* ACTIVITIES *
A. In the interview on creativity, what does Toni say creativity requires?
B. Carry the interview on creativity forward from its final line.
━━━━━ TEXT UNDER STUDY ━━━━━
People now ask me, “How does it feel to be a published author?” Although it’s supposed to feel like a tremendous accomplishment, it doesn’t. Perhaps this is because writing books is something I “fell into” when I couldn’t continue in a career I dearly loved. I’m grateful to my publisher, not because of the recognition it’s brought me, but for giving me the opportunity to help others through my writing. I hope that sounds as sincere as I intend it to.

MEREDITH: The child development writer Joseph Chilton Pearce said: “To live a creative life, we must lose our fear of being wrong.” Let’s talk about what “wrong” is, or what we think it is. Can you help us dissect?

TONI: This takes me back to that “Am I sure?” teaching from Thich Nhat Hanh. To me, creativity requires an open mind and an open heart. The alternative is to cling to our views and opinions, and that carries fear with it—fear of being wrong. If we don’t mind being wrong, our minds open to all possibilities, and that gives rise to ideas that we might not have otherwise entertained. To me, that is creativity at work.

MEREDITH: What do you do when you sit down to write and nothing happens? Is it really nothing?
━━━━━ DATASET ENTRIES ━━━━━
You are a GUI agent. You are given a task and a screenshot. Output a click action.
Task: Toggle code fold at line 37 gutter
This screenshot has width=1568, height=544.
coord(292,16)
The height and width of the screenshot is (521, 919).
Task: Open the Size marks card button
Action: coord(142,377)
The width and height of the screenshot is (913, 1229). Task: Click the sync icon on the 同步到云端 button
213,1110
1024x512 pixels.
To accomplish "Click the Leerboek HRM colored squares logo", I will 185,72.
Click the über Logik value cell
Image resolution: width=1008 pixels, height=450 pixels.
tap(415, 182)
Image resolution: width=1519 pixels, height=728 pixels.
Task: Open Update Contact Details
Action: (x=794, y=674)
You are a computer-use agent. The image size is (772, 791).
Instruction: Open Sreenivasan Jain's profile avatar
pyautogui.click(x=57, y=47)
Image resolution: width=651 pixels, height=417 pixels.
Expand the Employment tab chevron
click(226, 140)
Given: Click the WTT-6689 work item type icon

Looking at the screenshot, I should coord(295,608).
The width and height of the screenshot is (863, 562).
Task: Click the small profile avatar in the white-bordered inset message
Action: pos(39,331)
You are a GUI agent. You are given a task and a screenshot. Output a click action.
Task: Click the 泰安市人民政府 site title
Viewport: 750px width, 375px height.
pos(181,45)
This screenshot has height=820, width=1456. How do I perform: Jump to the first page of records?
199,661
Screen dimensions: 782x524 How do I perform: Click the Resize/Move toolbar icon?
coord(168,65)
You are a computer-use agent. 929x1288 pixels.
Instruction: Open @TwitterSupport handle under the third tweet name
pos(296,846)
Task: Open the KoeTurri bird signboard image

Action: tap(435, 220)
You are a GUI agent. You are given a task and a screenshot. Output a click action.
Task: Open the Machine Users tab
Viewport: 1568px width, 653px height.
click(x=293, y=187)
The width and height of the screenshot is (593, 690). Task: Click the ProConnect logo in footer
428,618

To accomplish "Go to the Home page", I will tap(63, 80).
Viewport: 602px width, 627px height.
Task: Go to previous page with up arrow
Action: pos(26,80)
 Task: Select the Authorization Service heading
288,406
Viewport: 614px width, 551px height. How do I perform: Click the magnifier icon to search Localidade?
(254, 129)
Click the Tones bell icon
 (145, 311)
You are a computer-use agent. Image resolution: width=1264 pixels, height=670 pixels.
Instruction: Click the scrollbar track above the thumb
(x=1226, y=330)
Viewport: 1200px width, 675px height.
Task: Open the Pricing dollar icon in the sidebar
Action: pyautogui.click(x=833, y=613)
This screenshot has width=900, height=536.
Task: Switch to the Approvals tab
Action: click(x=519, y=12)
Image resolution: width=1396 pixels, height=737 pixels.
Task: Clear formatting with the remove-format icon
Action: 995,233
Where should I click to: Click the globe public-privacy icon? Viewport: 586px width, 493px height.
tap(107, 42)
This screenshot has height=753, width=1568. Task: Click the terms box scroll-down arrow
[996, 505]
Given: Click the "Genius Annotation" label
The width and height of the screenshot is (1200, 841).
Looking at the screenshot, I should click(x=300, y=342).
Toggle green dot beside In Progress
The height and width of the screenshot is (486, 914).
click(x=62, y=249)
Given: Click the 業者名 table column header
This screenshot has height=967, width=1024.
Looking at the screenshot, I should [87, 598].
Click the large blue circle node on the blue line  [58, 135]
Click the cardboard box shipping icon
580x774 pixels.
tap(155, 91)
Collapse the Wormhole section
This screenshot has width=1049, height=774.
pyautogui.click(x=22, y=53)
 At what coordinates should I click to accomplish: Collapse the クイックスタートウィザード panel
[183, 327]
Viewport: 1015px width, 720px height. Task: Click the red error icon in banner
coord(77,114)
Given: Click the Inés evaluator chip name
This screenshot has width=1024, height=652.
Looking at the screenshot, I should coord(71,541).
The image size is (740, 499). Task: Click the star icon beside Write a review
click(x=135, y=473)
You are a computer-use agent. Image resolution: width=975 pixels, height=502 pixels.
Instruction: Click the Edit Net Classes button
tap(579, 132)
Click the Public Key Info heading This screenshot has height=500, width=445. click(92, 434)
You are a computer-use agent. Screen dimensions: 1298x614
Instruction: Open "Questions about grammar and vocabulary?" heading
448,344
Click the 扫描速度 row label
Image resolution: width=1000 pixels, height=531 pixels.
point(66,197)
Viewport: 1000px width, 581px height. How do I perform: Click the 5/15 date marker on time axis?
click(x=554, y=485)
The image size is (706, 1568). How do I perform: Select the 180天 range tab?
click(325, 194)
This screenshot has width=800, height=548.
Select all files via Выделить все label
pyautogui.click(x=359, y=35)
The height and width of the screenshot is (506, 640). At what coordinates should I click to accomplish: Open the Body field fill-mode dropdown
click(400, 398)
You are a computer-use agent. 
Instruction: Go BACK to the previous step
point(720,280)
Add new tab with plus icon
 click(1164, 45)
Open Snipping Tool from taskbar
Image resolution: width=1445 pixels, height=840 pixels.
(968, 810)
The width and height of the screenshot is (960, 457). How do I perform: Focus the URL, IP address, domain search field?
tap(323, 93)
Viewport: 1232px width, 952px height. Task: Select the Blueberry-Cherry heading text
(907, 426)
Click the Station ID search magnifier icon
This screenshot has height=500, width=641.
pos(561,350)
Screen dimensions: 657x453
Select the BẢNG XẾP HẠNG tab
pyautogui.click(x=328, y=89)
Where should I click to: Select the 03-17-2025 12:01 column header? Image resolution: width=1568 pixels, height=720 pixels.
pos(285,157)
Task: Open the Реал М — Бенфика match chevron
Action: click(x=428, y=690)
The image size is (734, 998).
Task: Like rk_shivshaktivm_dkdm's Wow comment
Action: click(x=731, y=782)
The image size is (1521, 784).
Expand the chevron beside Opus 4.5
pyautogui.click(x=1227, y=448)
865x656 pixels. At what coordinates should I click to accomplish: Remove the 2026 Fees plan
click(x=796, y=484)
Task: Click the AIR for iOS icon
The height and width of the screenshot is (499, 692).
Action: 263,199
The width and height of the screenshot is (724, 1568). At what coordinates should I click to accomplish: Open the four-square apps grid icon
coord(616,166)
━━━━━
* ANSWERS GIVEN *
A. An open mind and an open heart.

B.
TONI: When I sit down (or in my case, often lie down!) to write and nothing happens, I do one of two things. Sometimes I write down anything that comes to mind, even if I think it’s terrible. Editing is my favorite part of writing, so I know that if I can just get something—anything—down on paper, I’ll be able to work with it later. Other times, I move to a different section of the piece or book I’m working on. I can always find a place in whatever I’m working on where the creative juices are ready to flow. So, I move to that place.
As to whether, when we sit down to write and nothing happens, it really is nothing, I think it’s almost always something! That inability to write contains a message. Perhaps it means we haven’t done enough pre-writing thinking to be ready to put words on paper. Perhaps it means that we should be writing about a different subject. Or, perhaps it means that ideas are percolating just below the conscious level so that, soon after we set the writing aside, the right words will pop into our heads. That happens to me a lot!